How can I remove all HTML from a string in Python? For example, how can I turn:

blah blah <a href="blah">link</a>

into

blah blah link

Thanks!

user29772
  • 1,457
  • 7
  • 21
  • 25
  • Might be overkill for your purposes, but give BeautifulSoup a try if your strings have more complicated or malformed HTML. Caveat: I don't think it's available for Python 3.0 yet. – mechanical_meat Feb 28 '09 at 22:51

9 Answers9

18

When your regular expression solution hits a wall, try this super easy (and reliable) BeautifulSoup program.

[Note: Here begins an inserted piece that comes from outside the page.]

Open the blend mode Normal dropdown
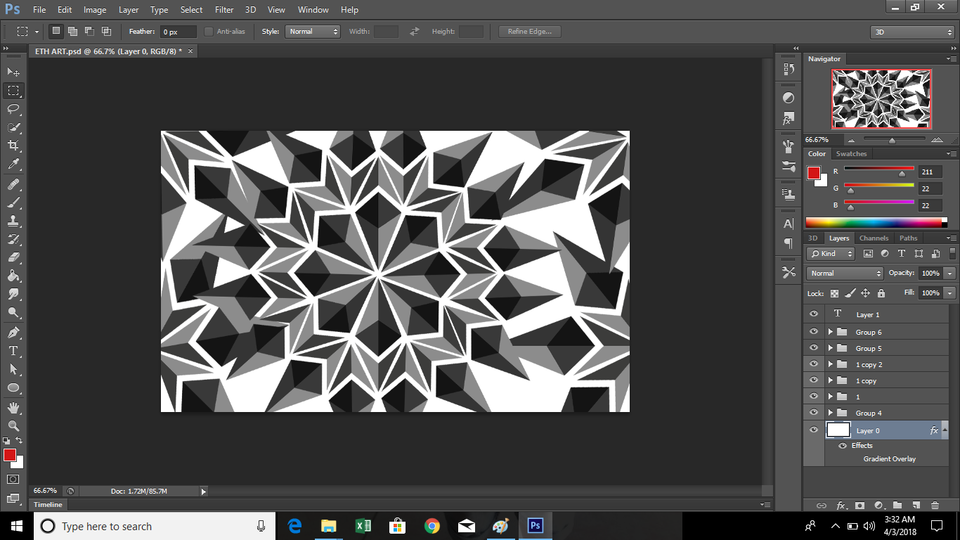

from BeautifulSoup import BeautifulSoup

html = "<a> Keep me </a>"
soup = BeautifulSoup(html)

text_parts = soup.findAll(text=True)
text = ''.join(text_parts)
Kenan Banks
  • 207,056
  • 34
  • 155
  • 173
  • BeautifulSoup hits the same wall too. See http://stackoverflow.com/questions/598817/python-html-removal/600471#600471 – jfs Mar 01 '09 at 20:46
  • 1
    [Beautiful Soup *4*](https://www.crummy.com/software/BeautifulSoup/bs4/doc/) works e.g., `soup.get_text()` – jfs Apr 10 '18 at 08:07
10

There is also a small library called stripogram which can be used to strip away some or all HTML tags.

You can use it like this:

from stripogram import html2text, html2safehtml
# Only allow <b>, <a>, <i>, <br>, and <p> tags
clean_html = html2safehtml(original_html,valid_tags=("b", "a", "i", "br", "p"))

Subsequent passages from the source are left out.